Stored data entries:
######

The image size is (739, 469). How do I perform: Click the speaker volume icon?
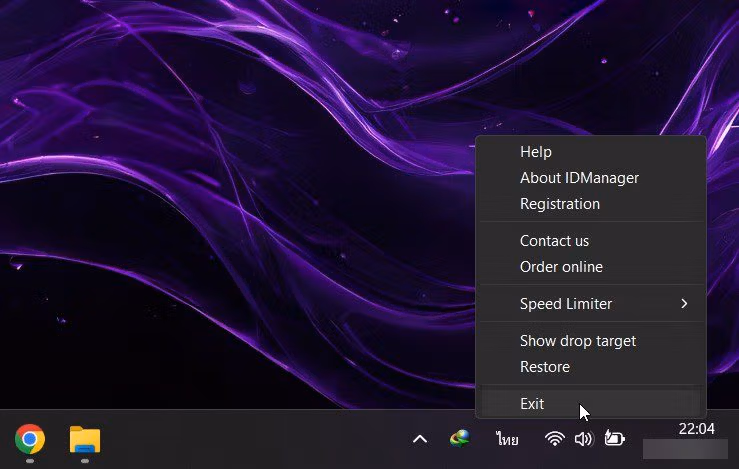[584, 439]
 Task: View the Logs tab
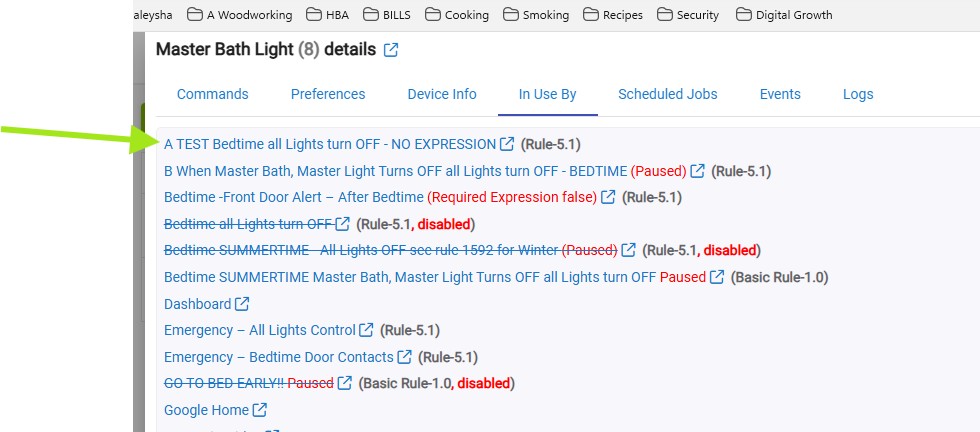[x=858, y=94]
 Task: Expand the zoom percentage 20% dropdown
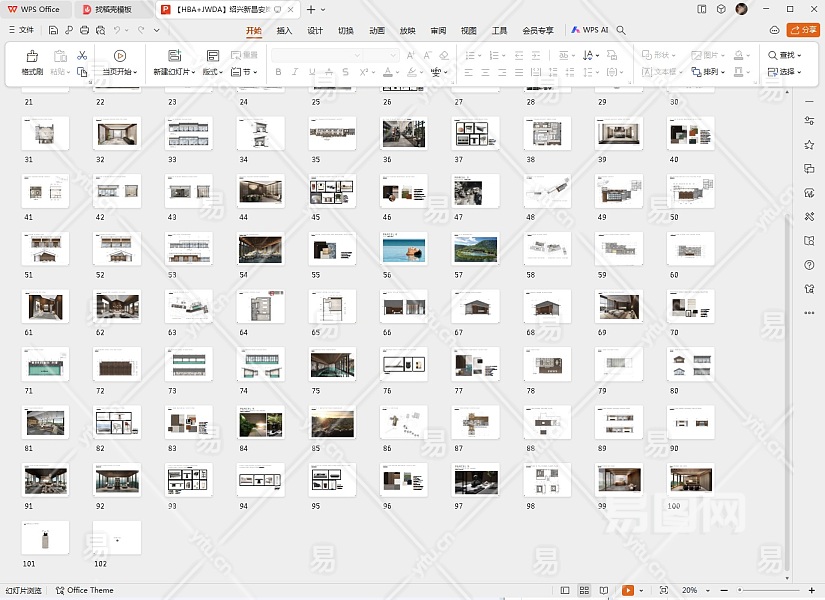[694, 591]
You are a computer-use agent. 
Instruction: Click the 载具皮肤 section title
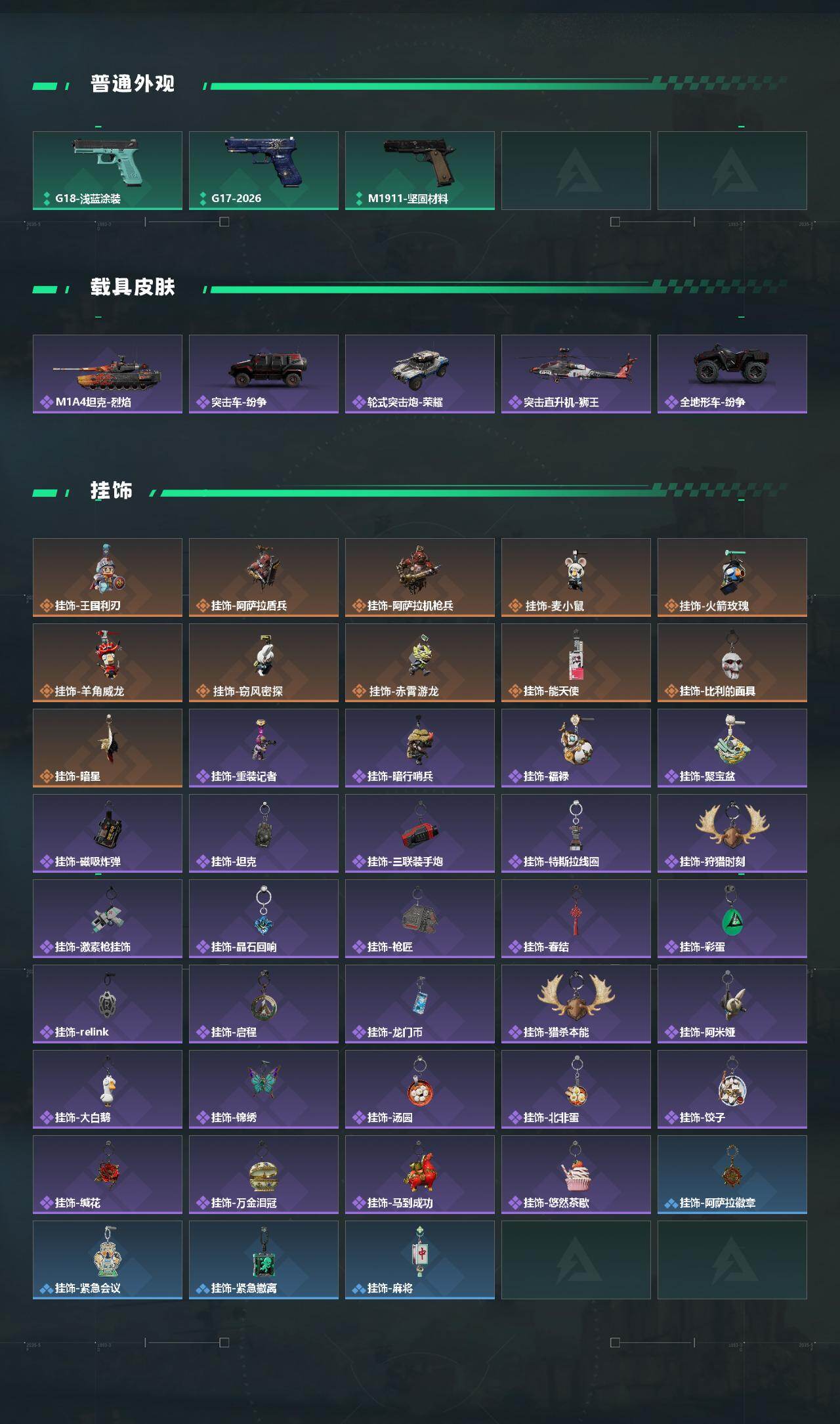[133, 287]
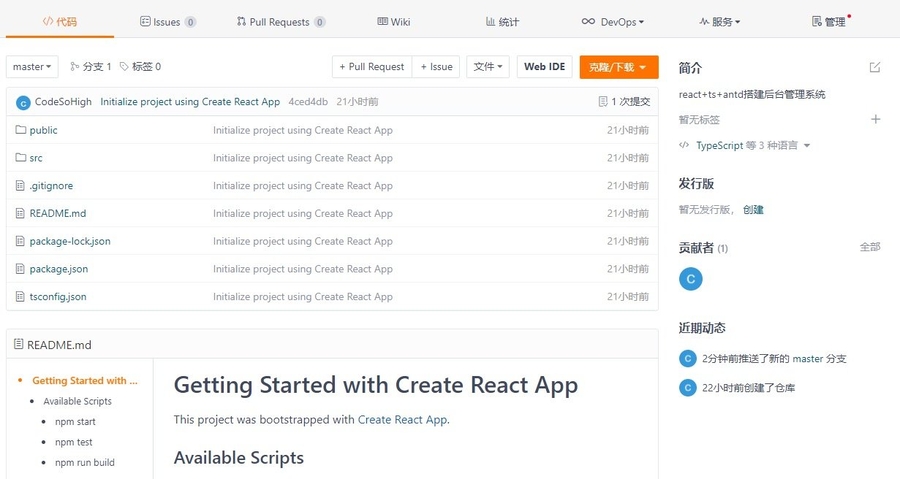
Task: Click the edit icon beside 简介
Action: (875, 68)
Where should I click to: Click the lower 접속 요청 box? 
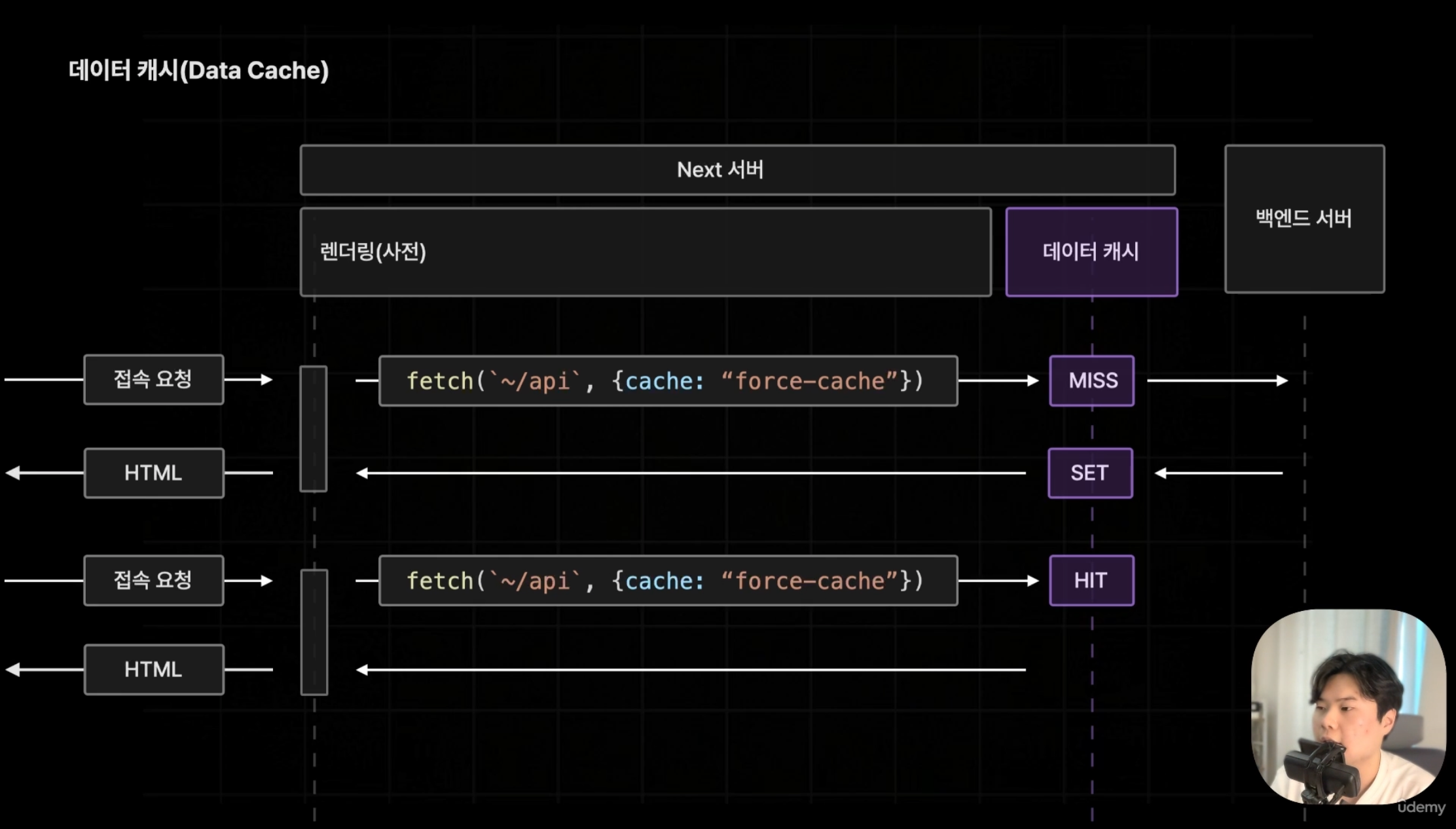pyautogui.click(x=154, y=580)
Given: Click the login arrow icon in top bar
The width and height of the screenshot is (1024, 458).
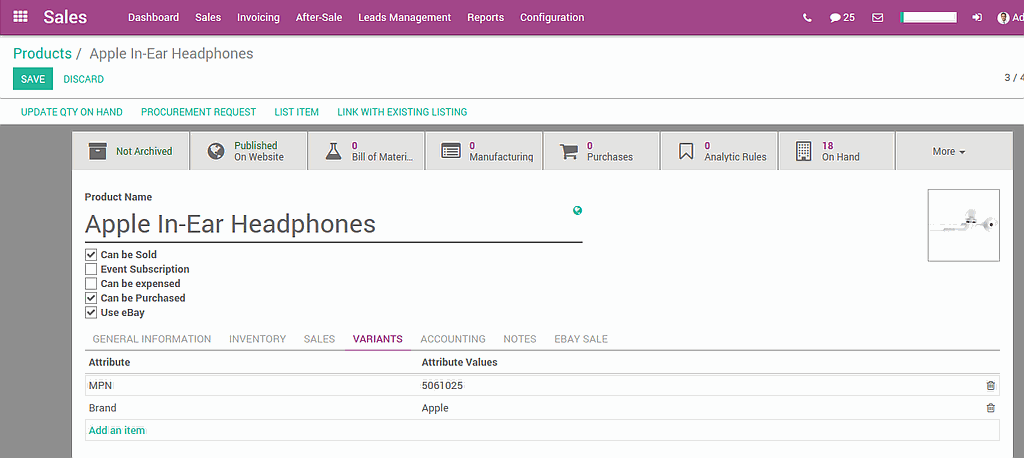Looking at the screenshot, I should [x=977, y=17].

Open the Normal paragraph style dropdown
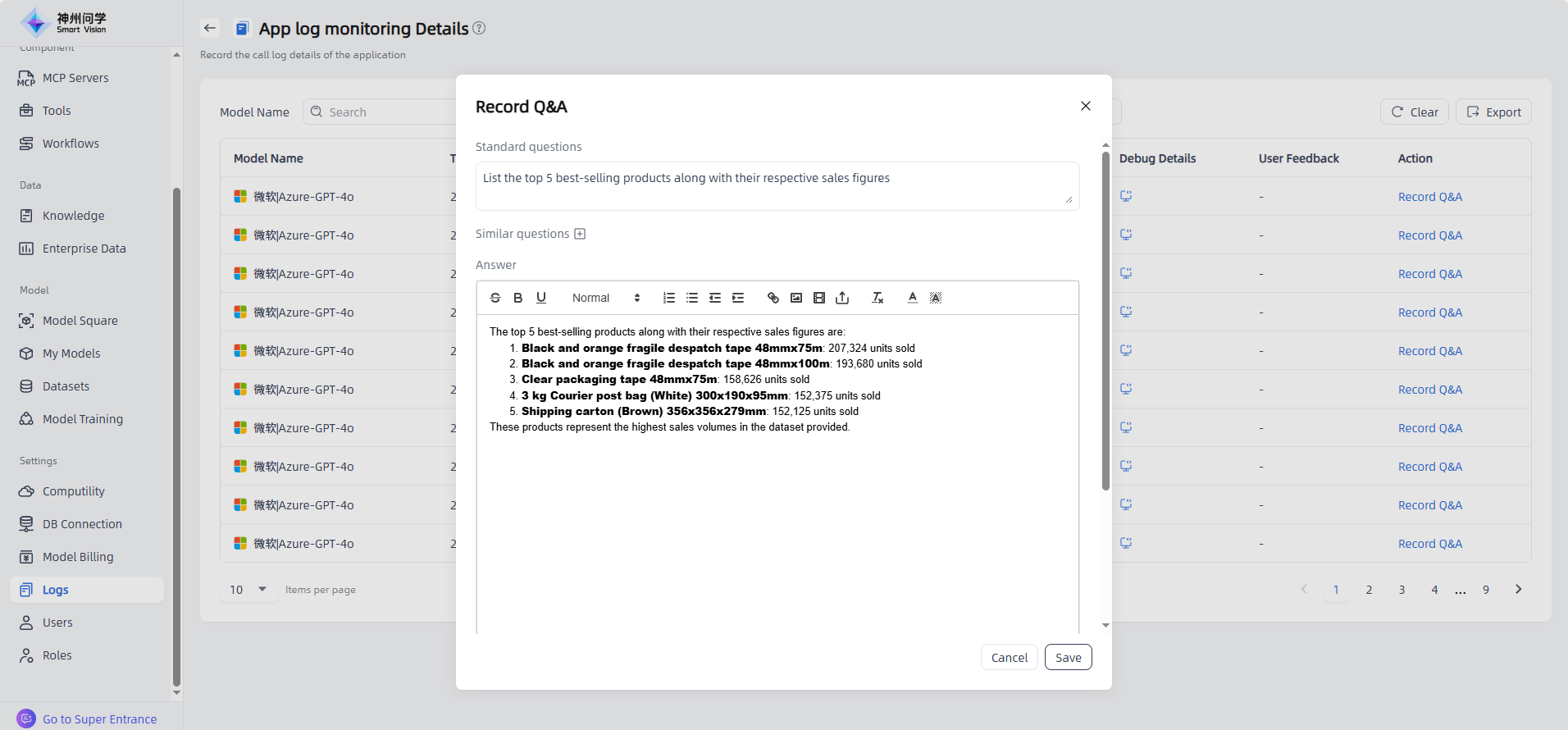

######

- **What is needed**
Print all the records exactly, minus any images.

- **Answer**
The image size is (739, 469). How do I perform: Click the speaker volume icon?
[584, 439]
 Task: View the Logs tab
[x=858, y=94]
 Task: Expand the zoom percentage 20% dropdown
[694, 591]
You are a computer-use agent. 
Instruction: Click the 载具皮肤 section title
[133, 287]
Task: Click the edit icon beside 简介
Action: (875, 68)
Where should I click to: Click the lower 접속 요청 box? 
pyautogui.click(x=154, y=580)
Given: Click the login arrow icon in top bar
The width and height of the screenshot is (1024, 458).
Looking at the screenshot, I should [x=977, y=17].

Open the Normal paragraph style dropdown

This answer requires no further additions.